Researchers have reportedly solved a long-standing enigma surrounding a cuneiform clay tablet, designated K8538, housed in the British Museum collection. Discovered in the late 1800s within King Ashurbanipal’s library in Nineveh, Iraq, the artifact was initially believed to be Assyrian, but modern analysis dates its markings to the Sumerian period, approximately 3300 BC.
This artifact, functioning as an early astronomical instrument or “Astrolabe,” features a segmented disk charting the night sky with inscribed angular measurements, though nearly forty percent of the planisphere is missing due to damage sustained during the sacking of Nineveh. The core assertion, detailed by Alan Bond and Mark Hempsell in their 2008 publication, is that the tablet records the Köfels Impact Event, a massive landslide in Austria whose origins have puzzled geologists since the nineteenth century.
Geological evidence at Köfels points toward immense pressures and explosive vaporization, yet the absence of a traditional impact crater has led many modern researchers to dismiss an extraterrestrial cause. However, utilizing modern computational models to simulate ancient trajectories, scholars correlated the tablet’s recorded celestial positions with the night sky of June 29, 3123 BC (Julian calendar).

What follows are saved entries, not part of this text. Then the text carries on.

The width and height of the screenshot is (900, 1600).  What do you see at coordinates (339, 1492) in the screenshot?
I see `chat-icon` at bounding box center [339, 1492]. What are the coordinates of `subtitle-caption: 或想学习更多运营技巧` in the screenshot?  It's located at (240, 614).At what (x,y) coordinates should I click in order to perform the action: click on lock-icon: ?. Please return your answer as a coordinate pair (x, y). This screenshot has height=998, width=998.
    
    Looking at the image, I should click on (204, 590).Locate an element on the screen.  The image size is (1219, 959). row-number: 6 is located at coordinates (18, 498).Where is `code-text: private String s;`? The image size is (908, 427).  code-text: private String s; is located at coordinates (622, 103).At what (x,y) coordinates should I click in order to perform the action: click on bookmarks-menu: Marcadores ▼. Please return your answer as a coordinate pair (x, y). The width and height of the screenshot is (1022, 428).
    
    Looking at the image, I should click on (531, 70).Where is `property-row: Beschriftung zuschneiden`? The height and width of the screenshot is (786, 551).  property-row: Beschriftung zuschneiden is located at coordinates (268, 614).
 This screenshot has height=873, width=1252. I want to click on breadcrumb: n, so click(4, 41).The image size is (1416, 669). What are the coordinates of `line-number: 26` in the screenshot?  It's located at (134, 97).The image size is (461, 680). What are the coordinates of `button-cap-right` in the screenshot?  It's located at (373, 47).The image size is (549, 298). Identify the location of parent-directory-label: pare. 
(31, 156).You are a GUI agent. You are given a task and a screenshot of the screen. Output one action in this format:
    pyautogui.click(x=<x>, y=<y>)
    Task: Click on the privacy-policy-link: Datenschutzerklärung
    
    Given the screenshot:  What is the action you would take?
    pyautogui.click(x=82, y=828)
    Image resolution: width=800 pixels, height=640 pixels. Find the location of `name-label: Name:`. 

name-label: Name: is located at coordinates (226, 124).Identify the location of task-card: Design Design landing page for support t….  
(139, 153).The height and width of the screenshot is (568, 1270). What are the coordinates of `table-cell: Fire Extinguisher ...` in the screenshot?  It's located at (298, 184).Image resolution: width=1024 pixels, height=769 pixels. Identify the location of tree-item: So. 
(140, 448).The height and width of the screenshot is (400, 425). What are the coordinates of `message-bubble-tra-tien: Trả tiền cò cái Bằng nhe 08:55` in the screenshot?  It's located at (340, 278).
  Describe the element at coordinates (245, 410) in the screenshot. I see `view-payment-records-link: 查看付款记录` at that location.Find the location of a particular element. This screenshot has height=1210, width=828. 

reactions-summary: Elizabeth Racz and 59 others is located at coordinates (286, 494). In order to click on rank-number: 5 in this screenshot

The tablet’s inscription reportedly details the trajectory of an object over one kilometer in diameter while it was still in space, aligning with an Aten-class asteroid whose orbit brings it close to Earth. The trajectory calculated from the Sumerian data shows a very low entry angle of six degrees relative to the landscape.
This low-angle approach is crucial, as it suggests the object clipped the Gamskogel mountain eleven kilometers from Köfels, causing it to fragment and explode before reaching the final impact zone. This pre-impact airburst would have pulverized the rock at Köfels, generating the observed landslide without creating a classic impact crater, according to the researchers’ analysis.
Mark Hempsell noted that the resulting atmospheric plume from the explosion would have been bent over the Mediterranean, re-entering the atmosphere above the Levant and potentially causing widespread thermal ignition events. This suggests the immediate blast zone in the Alps may not have accounted for the majority of casualties associated with the event.
This reinterpretation of the Planisphere tablet underscores the sophisticated observational astronomy achieved by Sumerian scholars millennia ago. The ability to accurately record and map the path of a near-Earth object impacting a specific terrestrial location provides compelling evidence of their advanced mathematical and astronomical practices.
Future research will likely focus on corroborating the atmospheric effects described by Hempsell with paleoclimatic data from the Eastern Mediterranean region. The ongoing study of this single artifact offers profound insights into early human understanding of cosmic hazards and their impact on early civilization.